[Data taken from a collection]
=-=-=-=-=

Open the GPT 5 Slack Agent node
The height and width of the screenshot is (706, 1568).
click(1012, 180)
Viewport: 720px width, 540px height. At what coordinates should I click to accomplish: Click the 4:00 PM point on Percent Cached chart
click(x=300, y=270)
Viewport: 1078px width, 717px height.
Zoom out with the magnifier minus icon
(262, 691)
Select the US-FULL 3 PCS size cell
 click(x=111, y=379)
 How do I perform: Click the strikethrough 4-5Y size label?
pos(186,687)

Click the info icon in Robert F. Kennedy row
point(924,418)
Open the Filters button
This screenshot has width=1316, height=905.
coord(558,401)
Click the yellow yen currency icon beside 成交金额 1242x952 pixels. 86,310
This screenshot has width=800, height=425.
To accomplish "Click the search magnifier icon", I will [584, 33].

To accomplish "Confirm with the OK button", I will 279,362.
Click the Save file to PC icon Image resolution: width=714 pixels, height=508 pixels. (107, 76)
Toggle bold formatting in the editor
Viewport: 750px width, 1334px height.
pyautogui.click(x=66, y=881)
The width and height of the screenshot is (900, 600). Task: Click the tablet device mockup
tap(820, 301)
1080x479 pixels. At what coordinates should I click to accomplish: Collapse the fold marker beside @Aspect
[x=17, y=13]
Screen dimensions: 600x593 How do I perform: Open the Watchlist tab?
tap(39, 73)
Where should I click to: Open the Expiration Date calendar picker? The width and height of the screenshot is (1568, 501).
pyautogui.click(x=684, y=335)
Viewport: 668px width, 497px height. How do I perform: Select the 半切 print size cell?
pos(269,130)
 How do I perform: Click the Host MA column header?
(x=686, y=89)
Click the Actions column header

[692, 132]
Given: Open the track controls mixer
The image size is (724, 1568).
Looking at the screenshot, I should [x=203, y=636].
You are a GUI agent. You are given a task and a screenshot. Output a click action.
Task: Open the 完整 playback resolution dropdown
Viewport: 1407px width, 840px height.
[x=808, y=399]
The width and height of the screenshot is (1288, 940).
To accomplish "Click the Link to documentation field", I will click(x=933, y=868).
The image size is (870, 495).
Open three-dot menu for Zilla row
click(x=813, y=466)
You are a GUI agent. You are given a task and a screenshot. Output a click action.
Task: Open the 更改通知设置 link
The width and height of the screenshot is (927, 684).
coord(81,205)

=-=-=-=-=

→ Stated task
Copy the lines of the data above word for word, beginning with the line that contains "Where should I" and continuing through the line that contains "will click(x=933, y=868).".

→ Answer for this exercise
Where should I click to: Open the Expiration Date calendar picker? The width and height of the screenshot is (1568, 501).
pyautogui.click(x=684, y=335)
Viewport: 668px width, 497px height. How do I perform: Select the 半切 print size cell?
pos(269,130)
 How do I perform: Click the Host MA column header?
(x=686, y=89)
Click the Actions column header

[692, 132]
Given: Open the track controls mixer
The image size is (724, 1568).
Looking at the screenshot, I should [x=203, y=636].
You are a GUI agent. You are given a task and a screenshot. Output a click action.
Task: Open the 完整 playback resolution dropdown
Viewport: 1407px width, 840px height.
[x=808, y=399]
The width and height of the screenshot is (1288, 940).
To accomplish "Click the Link to documentation field", I will click(x=933, y=868).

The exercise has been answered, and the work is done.